According to a popular crypto analyst, Cardano (ADA) may outperform Bitcoin (BTC) in the short term as traders may think of hedging against Ethereum’s (ETH) upcoming merger event.
The Coin Bureau host told his 2.1 million YouTube subscribers that he views ETH competitors as hedges against the Merge if the update doesn’t go as planned.
“One of the ways I’ve personally been hedging myself against something going wrong with Ethereum’s merge is to hold competing smart contract cryptocurrencies as a part of my portfolio, and this includes Cardano’s ADA,” he mentioned.
The Youtuber continued by saying that Cardano seems all geared up to see gains against the top digital asset by market cap.
“ADA seems to be overdue for an appreciation against BTC on the weekly chart. This is because ADA has historically fallen against ETH for around eight weeks before seeing a multi-week rally. As you can see, ADA has been falling against ETH for about eight weeks and is showing signs of a reversal”
The host went on to predict that Cardano (ADA) could see a 50% gain soon.

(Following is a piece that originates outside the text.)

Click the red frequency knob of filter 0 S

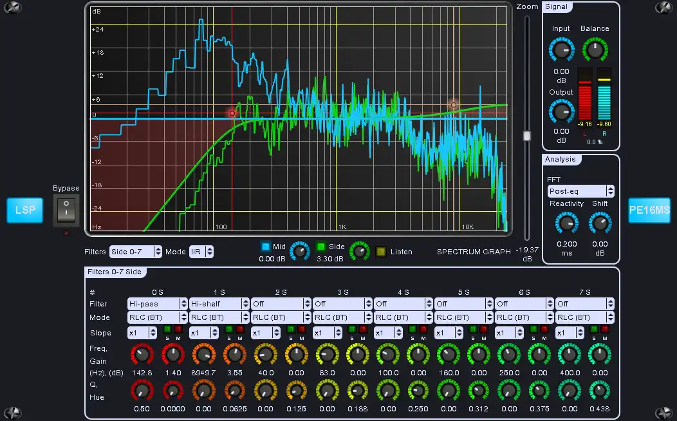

“Note that [appreciating against BTC] does not necessarily translate to a higher price for ADA in fiat terms, but ADA’s daily and weekly price action in fiat terms suggest it could see a 50% gain in the coming weeks.

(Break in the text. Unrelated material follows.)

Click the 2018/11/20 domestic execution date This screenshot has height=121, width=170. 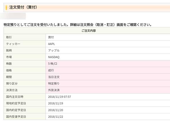55,110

But I must stress that this ultimately depends on whether the crypto market sees a short-term recovery. I should also note that Cardano’s Vasil hard fork will expose the project to the same sorts of issues Ethereum could experience during its upgrade.
This is probably why other Ethereum competitors such as Solana appear to be on the brink of a bigger breakout against both ETH and the USD.”

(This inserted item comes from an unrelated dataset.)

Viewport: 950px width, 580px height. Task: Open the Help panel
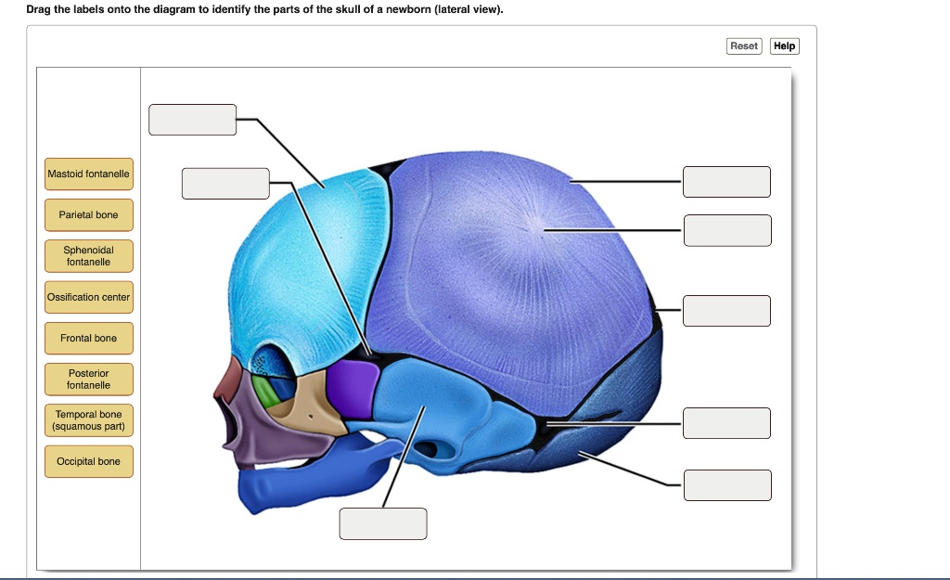(x=784, y=45)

ADA is floating at $0.4487 at the time of writing, with a trading volume of $424,904,899.
The Cardano (ADA) Upgrade
Currently, Cardano (ADA) is the eighth largest cryptocurrency by market capitalization. Cardano’s Blockchain is all set for the Vasil Hard Fork to upgrade in September.
The Vasil Hard Fork upgrade will supposedly improve the network’s performance and Cardano’s Plutus smart contract programming language, which aims to support the creation of decentralized applications (dApps). About a week ago, Charles Hoskinson from Cardano tweeted about the progress of the Vasil Hard Fork upgrade.
The Cardano Upgrade is expected to bring in a host of changes in terms of transaction fees, scalability of the Decentralised App, and the speed of transactions.
Sharing his views on the same, the Coin Bureau host said that ADA counteracts as a hedge against the Ethereum Merge mainly because Cardano itself is also going to make this Vasil Hard Fork Upgradation in September.
“It would be an admittedly strategic move if Cardano improved its scalability around the time Ethereum transitions to proof-of-stake. This is because it would put Cardano in a perfect position to acquire users and investors if The Merge fails or simply fails to meet the expectations of ETH holders.”